Influencing individuals and effecting changes, large or small, are among the most commonplace but intransient problems in management. For David Meade, the question of how organisations get individuals to meaningfully engage their time and attention with a change agenda has been a perennial focus. Meade is a business consultant and former university lecturer with an international blue-chip clientele. He is also a mind reader – or mentalist – and broadcaster, who performs to sell-out audiences. In his research work at Ulster University, he has investigated how high-performing teams, individuals and organisations operate compared to less effective ones. Appearing as a keynote speaker at the ACT Annual Conference in Liverpool in May 2018, he provided delegates with an entertaining primer on how to influence others – how to increase the ability to engage those around them and embrace change.

Meade’s presentation at the conference focused on some quick wins around influencing desirable outputs from colleagues. “Influence is simpler than you think,” he told delegates, before going on to address questions such as where to position the choice you want people to make in a list of options (three is always the magic number, he revealed); whether to set out a task another person won’t want to undertake as a first or second option (delivering it first is more likely to elicit a “yes”, since giving bad news early builds trust); and why you should emphasise the dangers of not taking a particular option rather than trying to sell the benefits (bad news is “delicious” to humans, Meade said, and selling losses or dangers of not following a particular path is much more likely to elicit a “yes”).


Picking up on the theme with The Treasurer, Meade explains that, in essence, change programmes, of whatever magnitude, require acts of persuasion and influence on a grand scale. However, while senior management teams and boards must thoroughly own the overall direction and strategic vision behind a change programme, individual employees need to understand each stage of the process and their own involvement in detail. “They need that vision broken down into digestible chunks. Often, leaders forget the basics of communication and try and sell a change programme by vision alone. They overlook and underestimate the importance of selling the detail of how change will be delivered,” says Meade. “At grass-roots levels, individuals are focused on the day-to-day and want to understand the next tasks, the bite-sized elements of their role. Relying solely on the vision or five-year strategy is ineffective, because everyone feels like someone else is responsible. Change is iterative and needs to be expressed at an individual level, so people understand the steps they need to take.”


Organisations that effect change programmes well have a clear distinguishing mark. “The single most effective driver of change is co-authorship – giving a real participative voice to all members of your organisation,” says Meade. “It is very easy to say your people should have a voice, but failing to ensure that that is the case is the most common mistake organisations make when they embark on a change programme.”

What this means in practice is giving individuals genuine responsibility. “It starts with empowering people to make good decisions.

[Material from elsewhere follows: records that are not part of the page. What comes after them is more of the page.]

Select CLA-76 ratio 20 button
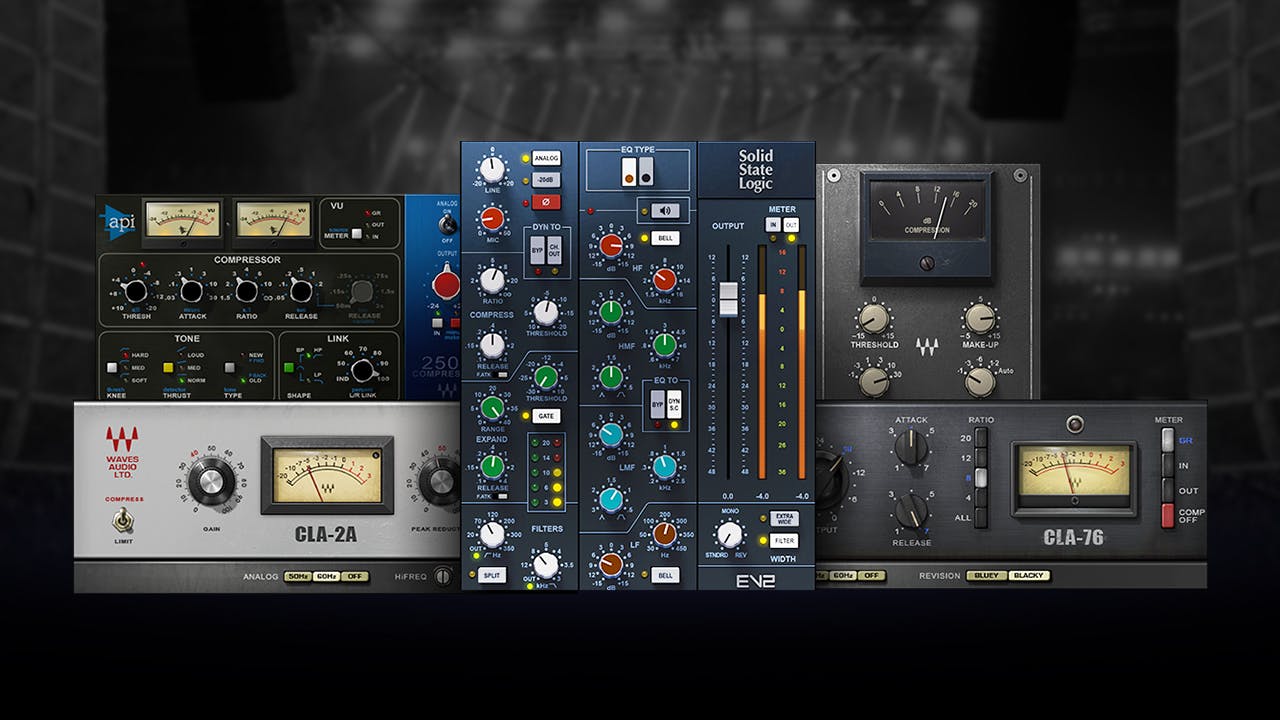The width and height of the screenshot is (1280, 720). (x=980, y=439)
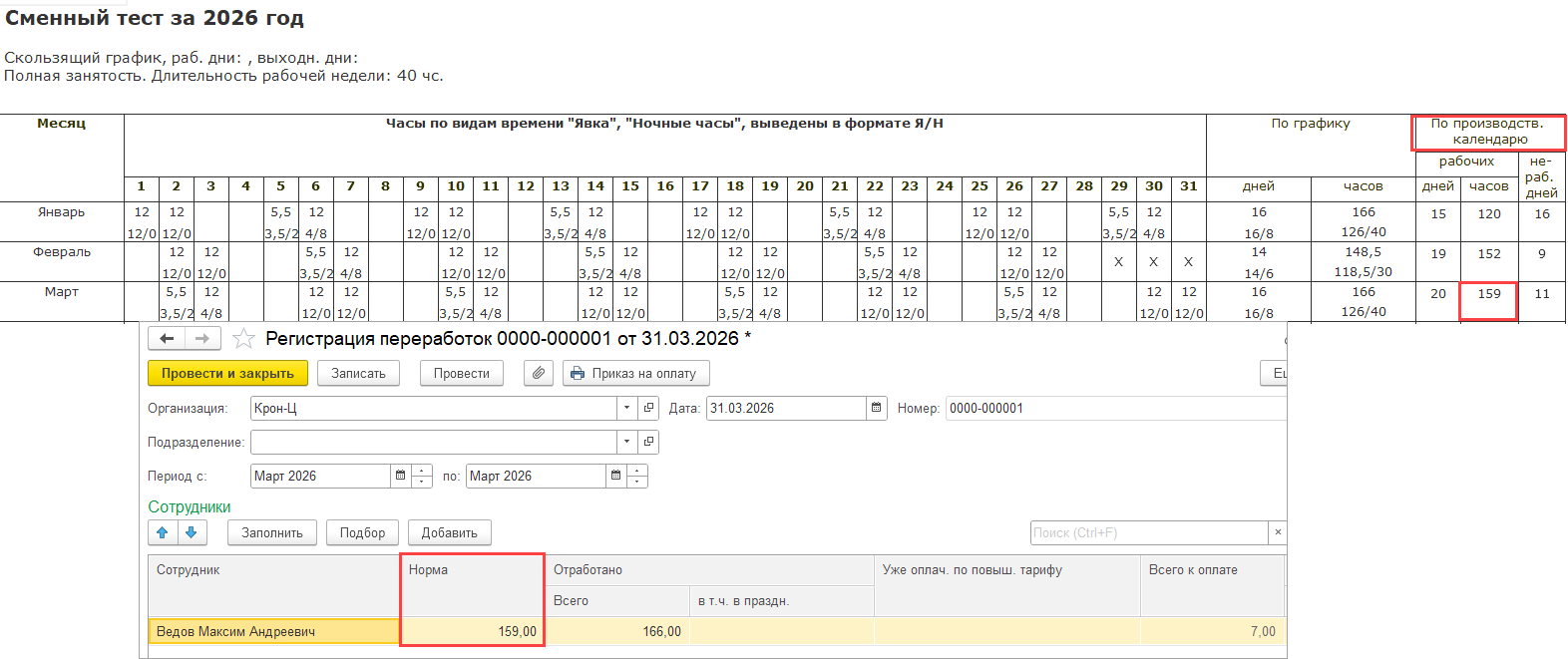This screenshot has height=659, width=1568.
Task: Click into the Поиск (Ctrl+F) search field
Action: click(x=1147, y=532)
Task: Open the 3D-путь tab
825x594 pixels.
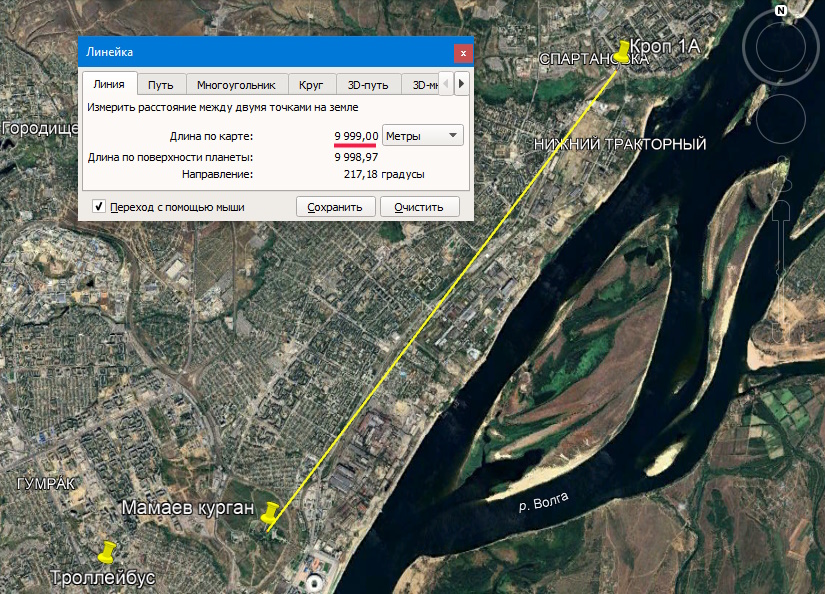Action: [x=367, y=85]
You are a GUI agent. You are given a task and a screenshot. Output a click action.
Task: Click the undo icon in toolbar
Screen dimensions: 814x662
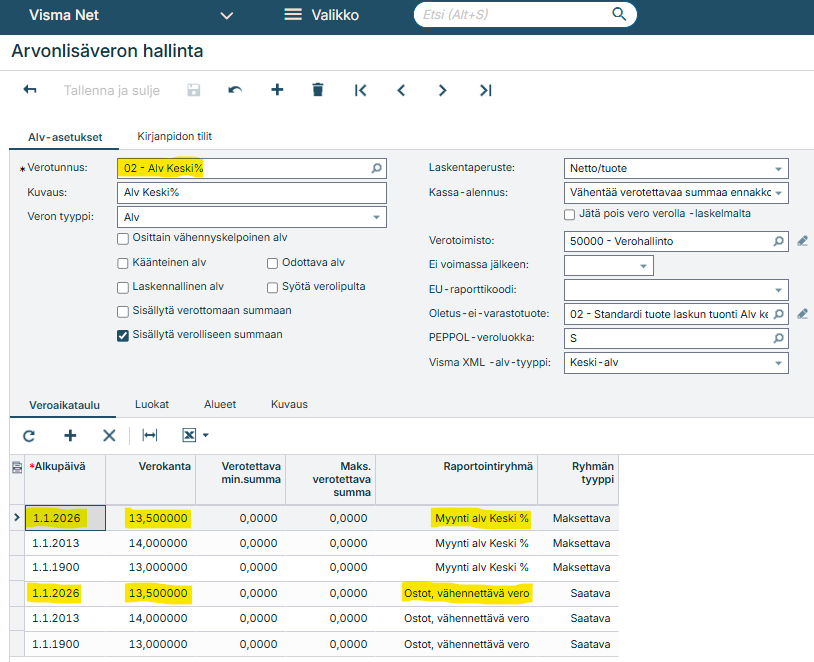point(235,90)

Every employee should be operating as if they were running their own business, with reasonable responsibility for their own budgets, outcomes and targets,” Meade argues.

To demonstrate the effectiveness of co-authorship as a means of bringing about change, he describes one law firm client that issued a challenge to its employees. “They asked how they might collectively arrive at a four-day week and they found that people came to work with a completely different focus, so 90-minute meetings became 20 minutes in length and, in fact, all meetings and conferences were reduced in length.”

The senior management team also empowered its people to be decision-makers, running their own area of responsibility as if they were a business owner. The newly focused firm became 30% more effective as a result, and enjoyed a newly embedded sense of shared responsibility. “If there were crises or issues that came to a head, they found that employees would double down to address them. This is the psychological phenomenon of reciprocity: if we feel we’ve been given to, we’re hardwired to give back.”

Best intentions

Handing over decision-making to individuals and getting their input on how to effect changes does not mean that managers and boards can abdicate their own responsibilities. Co-authorship does come with certain watch points, says Meade.

Where people do take independent actions, they should be celebrated, and leaders should avoid falling into the trap of taking quiet credit for the achievements of others. “Bringing ideas forward can represent a big risk for the individual, so it is essential they feel empowered to do that.”

Leaders also need to analyse mindset, he says. “Essentially, there are two kinds. A fixed mindset says I can only achieve x, so that person spends all week ticking those boxes, self-monitoring and living within self-imposed expectations. There may be a tendency for finance professionals to say ‘we’re good with numbers, but we don’t do presentations; we help others to do that’, for instance. A growth mindset takes a ‘yes, and…’ approach. These individuals seek out failures and see them as learning opportunities. Our role in management is to set big, audacious goals, because people will live up or down to our expectations.”